The irony is that Apple does not design or produce LCD panels.
They don't produce them, but they sure as hell employ a large number of people to design them, and they invested a huge sum of money in their manufacturing partners to build the production capability. At the end of the day, that's essentially the same thing. The part of Samsung that builds displays is not the same group of people that designs them, and once you've made that division, you start hurting brains when you try to map it out.
That's what's complex about most large companies--"Samsung" isn't really one company. It's a huge array of different companies sharing the same name and overlapping in leadership. That's why they can have both a great relationship with Apple and a highly contentious one at the same time.
LCD manufacturers (LG, Samsung etc.) do not call their own panels "retina" and they sell them to everybody.
Not exactly the way it works. These displays aren't going in any other products any time soon and maybe never, depending on who licensed what from whom in the co-venture.
This wasn't an off-the-shelf purchase like many other components.
When the same panel gets installed into Apple device it magically becomes "retina".

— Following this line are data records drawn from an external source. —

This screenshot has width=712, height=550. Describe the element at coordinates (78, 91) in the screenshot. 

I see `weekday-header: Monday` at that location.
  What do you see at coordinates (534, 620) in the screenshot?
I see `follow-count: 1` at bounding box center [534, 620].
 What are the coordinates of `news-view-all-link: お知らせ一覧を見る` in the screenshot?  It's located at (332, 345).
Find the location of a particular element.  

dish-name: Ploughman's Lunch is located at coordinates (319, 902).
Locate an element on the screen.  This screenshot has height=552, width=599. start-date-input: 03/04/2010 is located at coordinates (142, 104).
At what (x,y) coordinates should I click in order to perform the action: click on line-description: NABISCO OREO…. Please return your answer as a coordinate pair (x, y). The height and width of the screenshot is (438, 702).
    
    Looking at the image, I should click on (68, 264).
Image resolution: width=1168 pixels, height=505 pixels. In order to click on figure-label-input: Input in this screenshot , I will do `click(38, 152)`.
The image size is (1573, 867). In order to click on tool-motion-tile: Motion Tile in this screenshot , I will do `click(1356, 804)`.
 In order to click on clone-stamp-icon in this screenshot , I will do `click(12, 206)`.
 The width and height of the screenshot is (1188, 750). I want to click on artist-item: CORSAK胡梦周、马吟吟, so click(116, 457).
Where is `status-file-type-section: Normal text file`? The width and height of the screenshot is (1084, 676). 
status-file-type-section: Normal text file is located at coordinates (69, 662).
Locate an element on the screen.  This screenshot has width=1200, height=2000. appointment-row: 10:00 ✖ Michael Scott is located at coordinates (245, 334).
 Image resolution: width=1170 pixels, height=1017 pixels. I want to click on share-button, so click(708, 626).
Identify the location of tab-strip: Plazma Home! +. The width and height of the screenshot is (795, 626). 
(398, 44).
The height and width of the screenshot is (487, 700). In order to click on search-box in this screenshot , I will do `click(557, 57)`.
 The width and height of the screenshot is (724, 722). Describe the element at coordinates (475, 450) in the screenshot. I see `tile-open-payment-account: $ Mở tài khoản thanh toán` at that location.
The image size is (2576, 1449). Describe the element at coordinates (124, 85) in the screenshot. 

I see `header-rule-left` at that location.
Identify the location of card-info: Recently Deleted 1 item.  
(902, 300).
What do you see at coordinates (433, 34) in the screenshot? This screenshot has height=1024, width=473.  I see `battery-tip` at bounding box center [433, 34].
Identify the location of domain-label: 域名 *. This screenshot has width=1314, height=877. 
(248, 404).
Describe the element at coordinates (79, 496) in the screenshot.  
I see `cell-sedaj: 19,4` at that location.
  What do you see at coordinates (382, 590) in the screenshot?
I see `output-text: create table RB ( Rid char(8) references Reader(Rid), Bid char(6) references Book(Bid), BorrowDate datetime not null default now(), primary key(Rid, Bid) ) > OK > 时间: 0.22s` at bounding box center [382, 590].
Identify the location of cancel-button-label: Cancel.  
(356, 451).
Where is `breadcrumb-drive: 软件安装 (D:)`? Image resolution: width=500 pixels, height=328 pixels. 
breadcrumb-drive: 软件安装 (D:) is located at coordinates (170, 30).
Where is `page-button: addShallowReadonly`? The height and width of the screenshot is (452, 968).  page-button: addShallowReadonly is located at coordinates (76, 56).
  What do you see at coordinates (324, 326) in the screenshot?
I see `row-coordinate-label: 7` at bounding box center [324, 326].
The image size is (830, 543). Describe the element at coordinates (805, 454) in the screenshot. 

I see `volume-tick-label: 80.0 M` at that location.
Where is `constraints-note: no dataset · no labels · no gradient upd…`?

That's less than clear because it's too soon to tell. Apple uses the term to describe a family of its high-resolution displays, and only time will tell how the rest of the market shakes out.
It could end up being like Sony's "Trinitron" displays, which used aperture grille technology that other manufacturers had access to, either by working with Sony to license and rebrand it or by developing similar means on their own. Other manufacturers making high-ppi displays using similar technologies can come up with their own brand names. Maybe we'll see Samsung "InvisiPixel" displays later this year, or maybe they'll stick with the QXGA shorthand, which communicates less information.
"Retina display" could also end up being used more broadly to describe any display technology from any manufacturer conforming to pixel size under 1 arcmin at typical distance.
I have had my LCD TV (and before that my CRT TV) for years and was not aware that it was retina even though given the viewing distance and pixel density it clearly qualifies to be called retina.
And that's illustrating the point: a term was needed to contextualize the difference. High resolution isn't new. High density is new, and it needed some sort of name. HDTV came about for the same reason--a term for products to distinguish them from the rest of the market.